|There's actually a book called |
Pissing in the Snow by Vance Randolph
I'm sorry. Every now and then when you're doing research for a book, you have a complete and total WTF!? moment. I thought it was fairly entertaining that women in Iranian harems darkened their lips with coffee if they weren't lucky enough to sport a natural moustache. But this... I can honestly say, this tops the lot.
I'm really knackered at the moment, been a bit unwell. I was going cross-eyed with the amount of research I'm having to wade through. So I decided to let Word's Speak function take over for a bit. It's not the best, especially at Gaelic pronunciation, but it lets me learn with my eyes closed for a while.
Hmm, big Celtic warrior... uh-huh, pisses off evil goddess, sounding good so far... poisoned by dog meat, noted...
Then this happened:
In another related story, Aided Derbforgaill ("The Death of Derbforgaill"), the Scandinavian princess Derbforgaill, whom Cú Chulainn rescues from being sacrificed to the Fomorians in some versions of Tochmarc Emire, comes to Ireland with her handmaid, in the form of a pair of swans, to seek Cú Chulainn, with whom she has fallen in love...
One day in deep winter, the men of Ulster make pillars of snow, and the women compete to see who can urinate the deepest into the pillar and prove herself the most desirable to men.

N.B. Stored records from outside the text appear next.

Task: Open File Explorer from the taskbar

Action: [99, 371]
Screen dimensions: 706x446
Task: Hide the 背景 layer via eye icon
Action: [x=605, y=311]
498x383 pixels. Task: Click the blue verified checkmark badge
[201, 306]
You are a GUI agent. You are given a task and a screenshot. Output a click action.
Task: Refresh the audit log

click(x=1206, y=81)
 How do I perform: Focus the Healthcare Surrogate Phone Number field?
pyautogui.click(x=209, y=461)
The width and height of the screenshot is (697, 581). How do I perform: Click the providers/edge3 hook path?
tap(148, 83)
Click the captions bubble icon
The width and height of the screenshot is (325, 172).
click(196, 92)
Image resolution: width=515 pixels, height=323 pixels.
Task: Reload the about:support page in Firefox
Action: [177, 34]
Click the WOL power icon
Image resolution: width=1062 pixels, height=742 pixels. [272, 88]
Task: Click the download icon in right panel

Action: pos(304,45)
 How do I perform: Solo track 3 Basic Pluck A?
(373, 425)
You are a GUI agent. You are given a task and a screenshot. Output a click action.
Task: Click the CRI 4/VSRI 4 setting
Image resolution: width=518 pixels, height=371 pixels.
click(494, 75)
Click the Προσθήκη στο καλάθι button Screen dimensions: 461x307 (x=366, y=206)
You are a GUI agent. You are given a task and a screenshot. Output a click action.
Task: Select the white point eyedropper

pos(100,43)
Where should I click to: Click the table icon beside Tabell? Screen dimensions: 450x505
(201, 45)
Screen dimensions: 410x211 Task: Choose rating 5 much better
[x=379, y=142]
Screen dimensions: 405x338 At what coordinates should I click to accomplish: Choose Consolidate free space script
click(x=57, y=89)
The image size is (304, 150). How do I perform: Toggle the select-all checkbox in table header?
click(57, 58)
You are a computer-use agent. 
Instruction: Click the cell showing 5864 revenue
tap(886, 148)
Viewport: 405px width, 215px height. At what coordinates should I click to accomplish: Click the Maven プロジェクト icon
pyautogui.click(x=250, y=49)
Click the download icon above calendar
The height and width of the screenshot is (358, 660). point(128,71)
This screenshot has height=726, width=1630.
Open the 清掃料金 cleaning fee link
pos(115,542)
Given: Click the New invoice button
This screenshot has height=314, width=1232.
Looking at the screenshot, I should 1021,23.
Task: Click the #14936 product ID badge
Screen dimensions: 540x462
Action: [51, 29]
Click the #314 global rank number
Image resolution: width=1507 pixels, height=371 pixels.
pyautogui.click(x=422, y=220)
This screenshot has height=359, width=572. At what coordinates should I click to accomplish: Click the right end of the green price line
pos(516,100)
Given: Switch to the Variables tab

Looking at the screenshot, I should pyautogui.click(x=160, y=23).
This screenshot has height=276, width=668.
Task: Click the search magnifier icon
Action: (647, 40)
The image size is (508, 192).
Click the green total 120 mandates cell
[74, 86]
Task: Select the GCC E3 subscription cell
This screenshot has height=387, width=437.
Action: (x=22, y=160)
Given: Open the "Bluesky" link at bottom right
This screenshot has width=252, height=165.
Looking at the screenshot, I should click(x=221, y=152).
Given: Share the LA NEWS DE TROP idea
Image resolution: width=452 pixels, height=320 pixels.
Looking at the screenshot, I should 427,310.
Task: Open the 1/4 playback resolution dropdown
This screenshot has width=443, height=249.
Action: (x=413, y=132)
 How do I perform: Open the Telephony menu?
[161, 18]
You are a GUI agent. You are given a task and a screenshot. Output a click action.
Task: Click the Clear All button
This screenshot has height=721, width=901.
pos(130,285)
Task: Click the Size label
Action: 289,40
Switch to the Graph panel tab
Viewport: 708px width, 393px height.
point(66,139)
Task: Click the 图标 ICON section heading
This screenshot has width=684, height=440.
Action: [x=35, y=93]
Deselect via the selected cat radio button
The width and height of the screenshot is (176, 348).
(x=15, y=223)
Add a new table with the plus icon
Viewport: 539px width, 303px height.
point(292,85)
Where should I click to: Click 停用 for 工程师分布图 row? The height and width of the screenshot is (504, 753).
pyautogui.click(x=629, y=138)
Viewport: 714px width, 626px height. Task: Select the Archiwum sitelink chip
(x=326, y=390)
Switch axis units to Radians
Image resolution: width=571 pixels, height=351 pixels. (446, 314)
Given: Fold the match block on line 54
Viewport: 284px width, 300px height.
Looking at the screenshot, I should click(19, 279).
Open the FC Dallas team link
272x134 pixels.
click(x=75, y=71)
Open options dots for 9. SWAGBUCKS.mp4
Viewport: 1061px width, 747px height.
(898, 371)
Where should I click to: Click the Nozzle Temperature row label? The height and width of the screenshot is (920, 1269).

Derbforgaill's urine reaches the ground, and the other women, out of jealousy, attack and mutilate her.
I pretty much spat coffee all over the screen.
Sounds like something Ygritte out of Game of Thrones might suggest: let's have a pissing contest to prove our womanliness. Bet I can piss deeper than you, Jon Snow.
Perhaps that's where the idiom pissing contest actually comes from?